3, a minor child, by and through his next friends
IFTIKAR and SHALINI AHMED, his parents,
Relief Defendants.
ENDORSEMENT ORDER DENYING RELIEF DEFENDANTS’ MOTION TO STRIKE HARRIS
ST. LAURENT’S RESPONSE
Relief Defendants move to strike Harris St. Laurent’s (HSL) response [Doc. # 1543]
to Relief Defendants’ Motion for Attorney’s Fees [Doc. # 1537]. (Relief Defs.’ Mot. to Strike
HSL’s Response [Doc. # 1546]; see also Relief Defs.’ Mot. for Release of Funds for Atty’s Fees
to Retain Counsel for HS Arbitration [Doc. # 1537]; HSL’s Response re Mot. for Release of
Funds [Doc. # 1543].) They argue that HSL, as a non-party, failed to file the “necessary”
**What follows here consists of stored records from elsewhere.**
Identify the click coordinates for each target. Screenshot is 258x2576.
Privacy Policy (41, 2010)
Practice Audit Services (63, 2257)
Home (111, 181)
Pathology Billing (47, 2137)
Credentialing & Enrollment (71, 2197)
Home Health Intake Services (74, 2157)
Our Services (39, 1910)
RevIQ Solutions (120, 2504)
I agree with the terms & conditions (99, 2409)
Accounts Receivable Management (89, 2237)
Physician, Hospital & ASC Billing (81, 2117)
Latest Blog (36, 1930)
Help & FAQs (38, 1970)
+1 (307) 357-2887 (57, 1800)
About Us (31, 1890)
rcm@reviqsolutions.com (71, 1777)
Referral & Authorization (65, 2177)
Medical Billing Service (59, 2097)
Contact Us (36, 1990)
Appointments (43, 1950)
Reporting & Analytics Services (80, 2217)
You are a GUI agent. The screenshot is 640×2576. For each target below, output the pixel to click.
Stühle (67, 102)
motion to intervene before filing a notice on the docket. (Relief Defs.’ Mot. to Strike at 2.)
While Relief Defendants are correct that the Federal Rules of Civil Procedure explicitly
permit only those designated as parties to file motions and pleadings, see Fed. R. Civ. P. 7,
there is little case law available about whether non-parties may file documents or other
responsive notices. See DRFP, LLC v. Republica Bolivariana de Venezuela, No. 2:04-CV-793,
2012 WL 995288, at *2 (S.D. Ohio Mar. 22, 2012) (“[T]here is little precedent which deals
with the issue of when a non-party may properly file some document with the Court.”).
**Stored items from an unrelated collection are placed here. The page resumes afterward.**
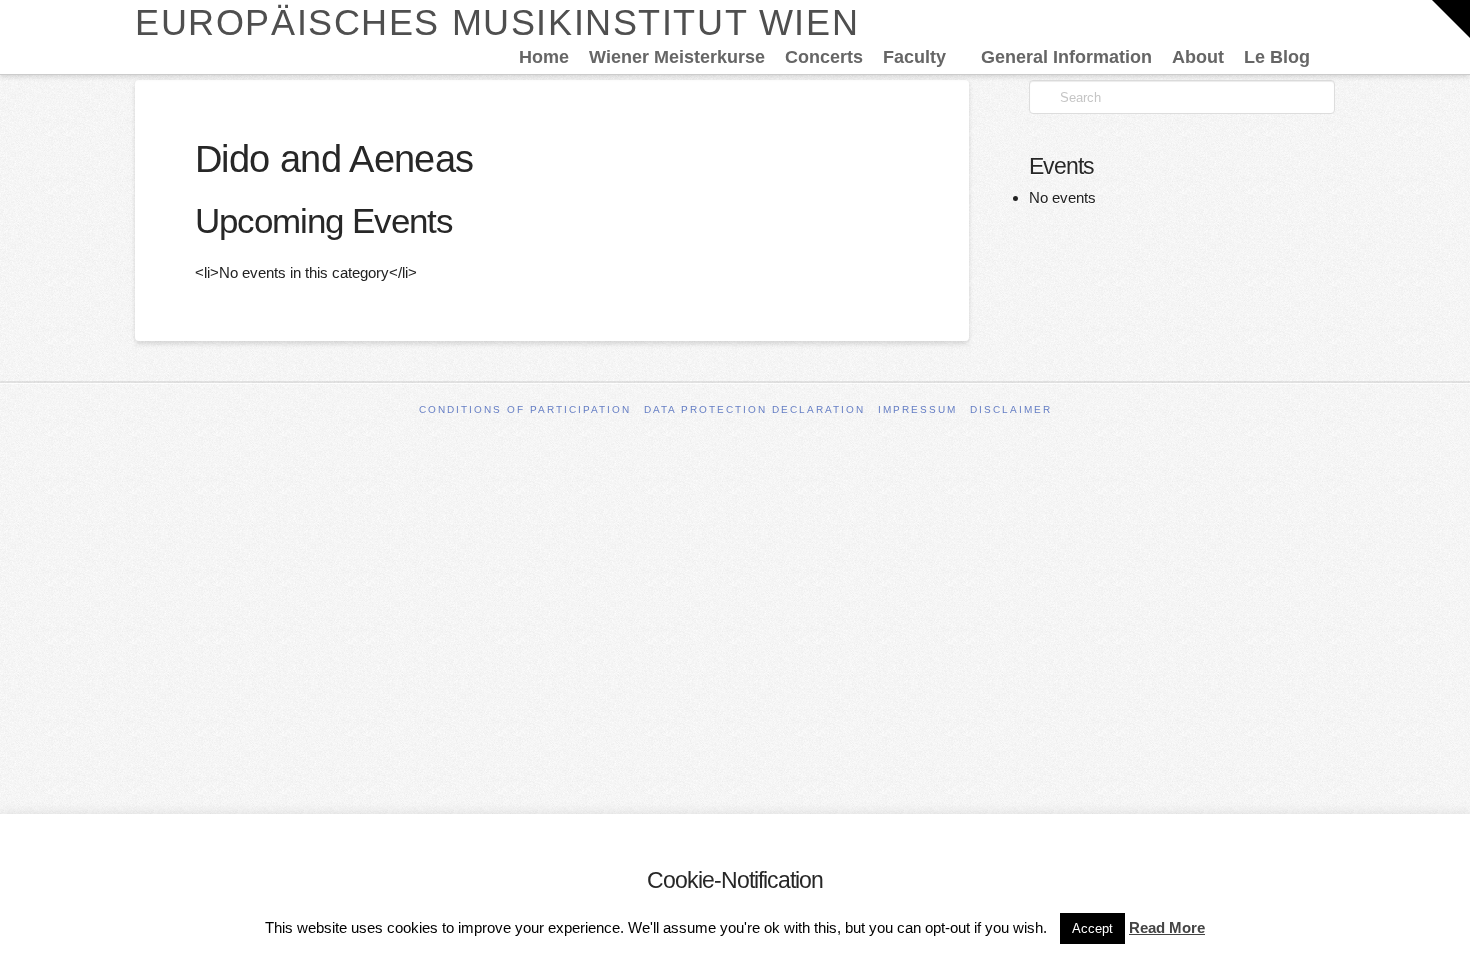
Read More (1167, 927)
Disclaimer (1011, 409)
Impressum (917, 409)
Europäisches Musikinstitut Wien (497, 23)
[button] (1451, 19)
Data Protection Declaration (754, 409)
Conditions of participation (525, 409)
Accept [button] (1092, 928)
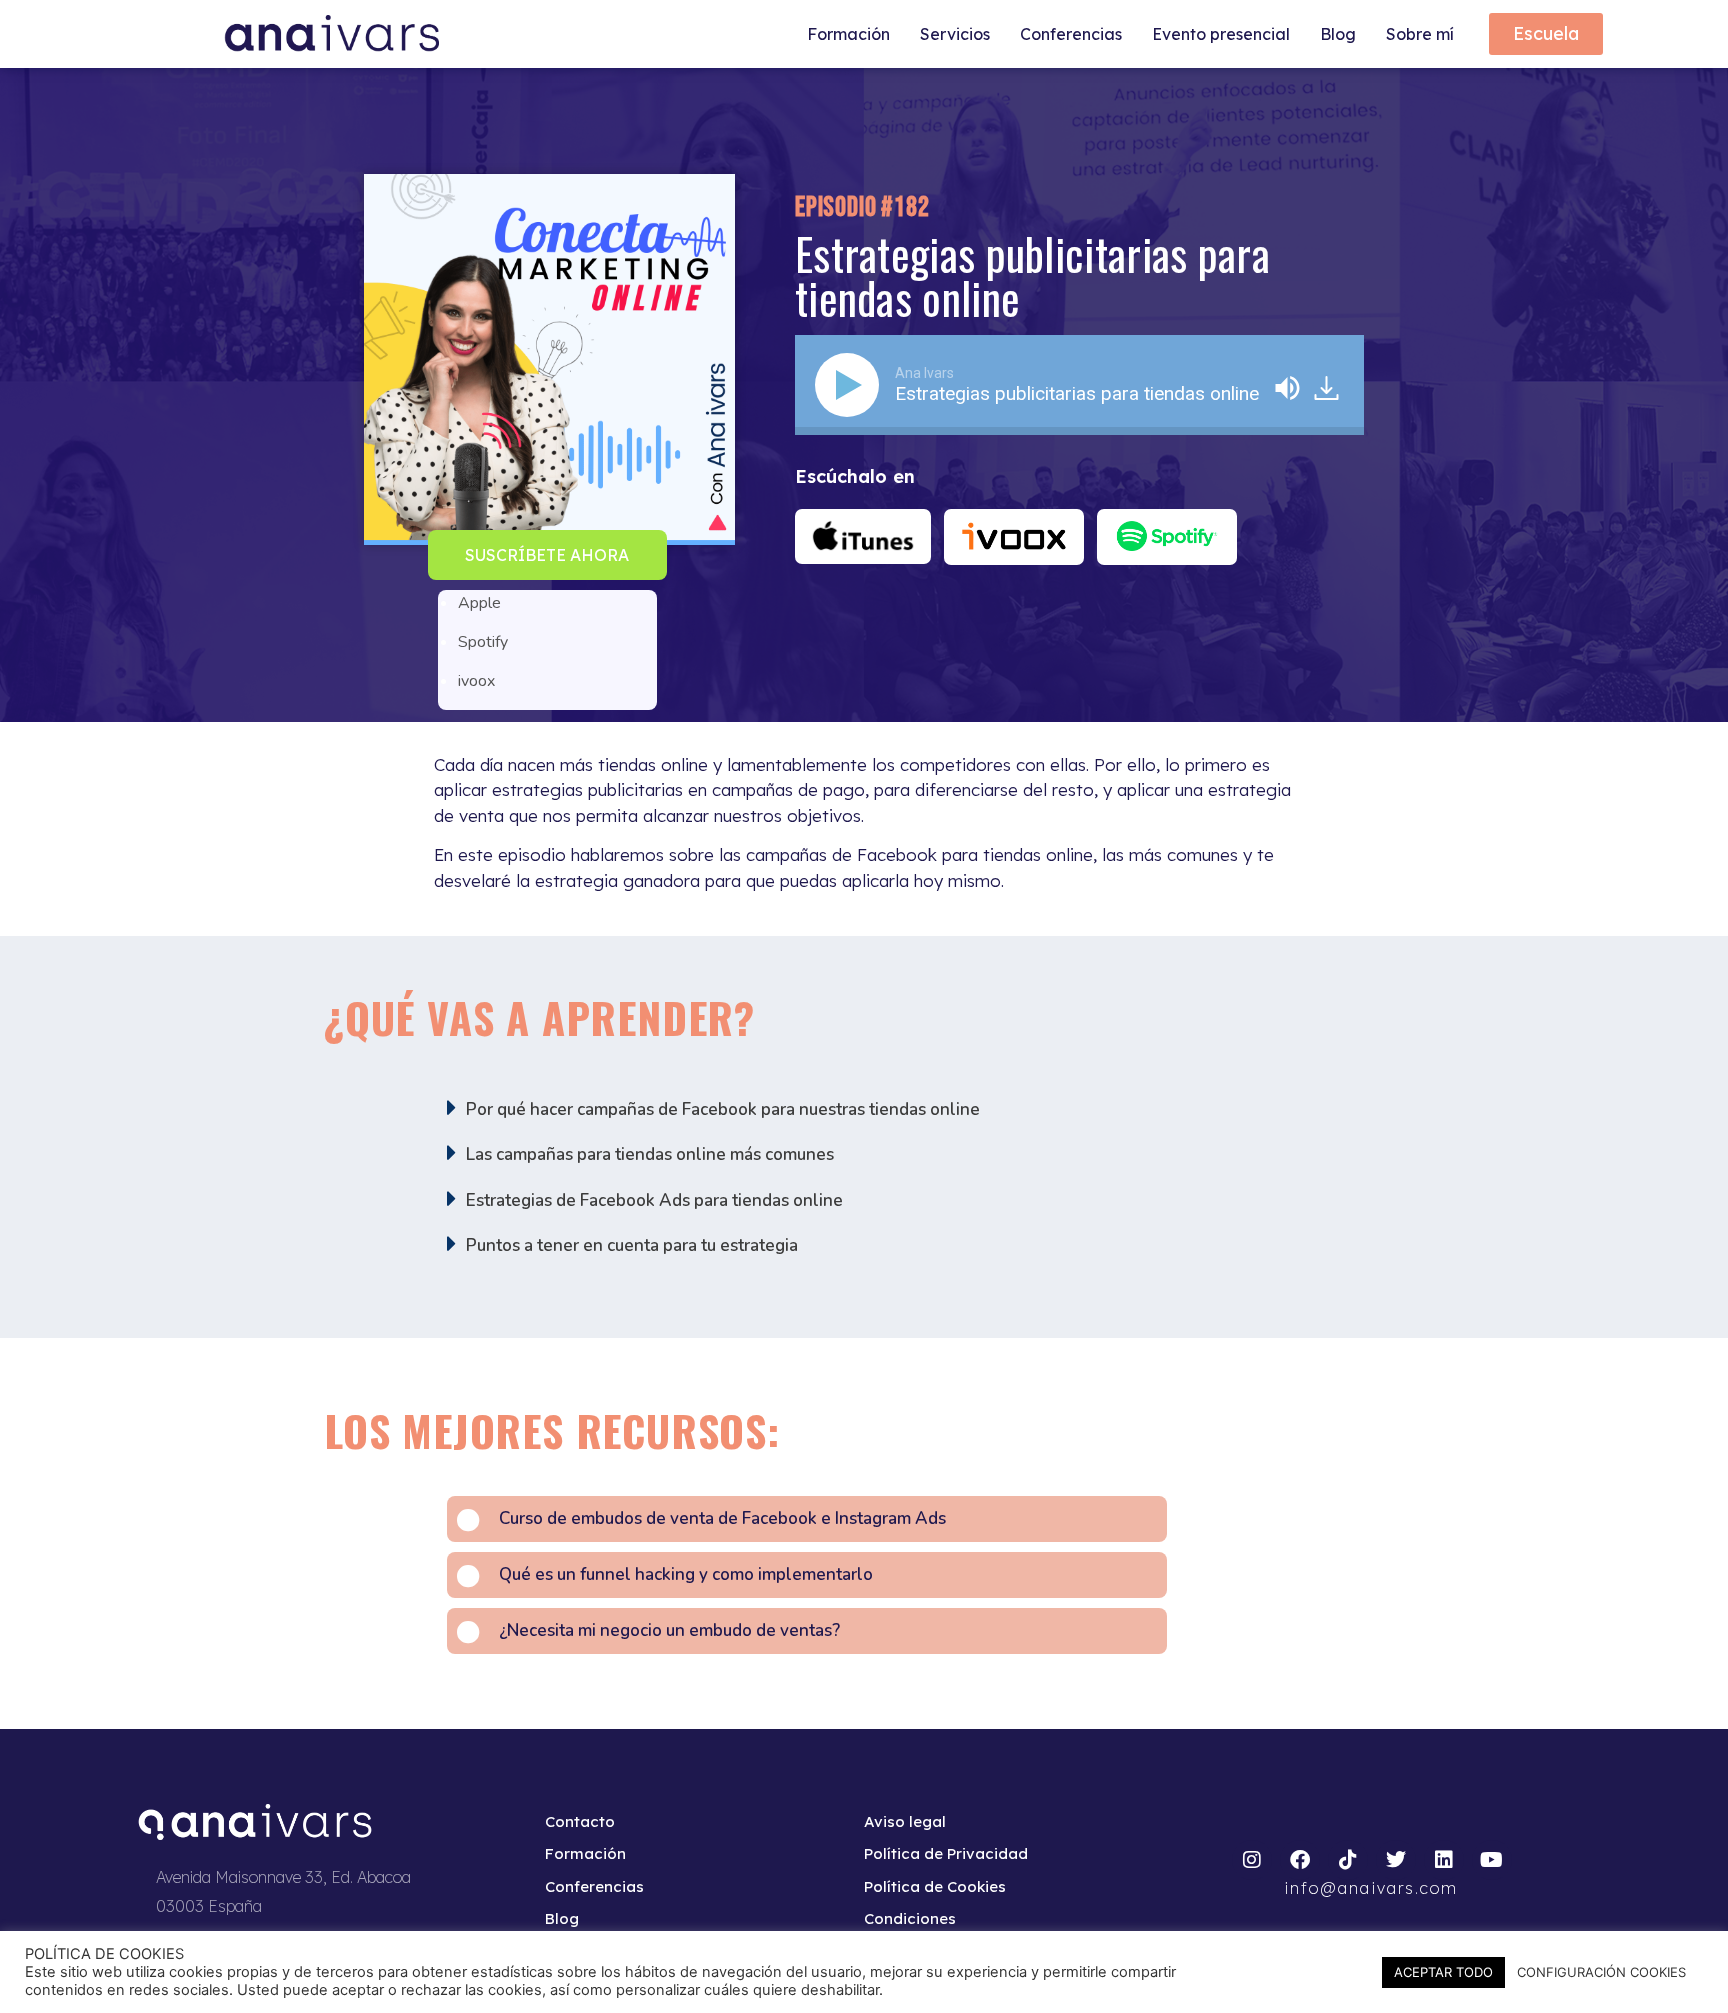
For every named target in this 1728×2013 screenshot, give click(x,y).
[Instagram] (1252, 1860)
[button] (547, 555)
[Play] (851, 385)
However, the discretion of the trial court to grant or deny a motion to strike is wellestablished and typically only viable where the pleading will result in prejudice to the
nonmoving party. Tucker v. Am. Int'l Grp., Inc., 936 F. Supp. 2d 1, 15-16 (D. Conn. 2013); see
also MC1 Healthcare, Inc. v. United Health Grp., Inc., No. 3:17-CV-01909 (KAD), 2019 WL
2015949, at *11 (D. Conn. May 7, 2019). Relief Defendants have made no attempt to
demonstrate how HSL’s notice prejudices or otherwise impacts their interests in the
proceedings. Accordingly, Relief Defendants’ Motion to Strike [Doc. # 1546] is DENIED.
IT IS SO ORDERED.
____________________/s/_______________________________
Janet Bond Arterton, U.S.D.J.
Dated at New Haven, Connecticut this 7th day of April 2021.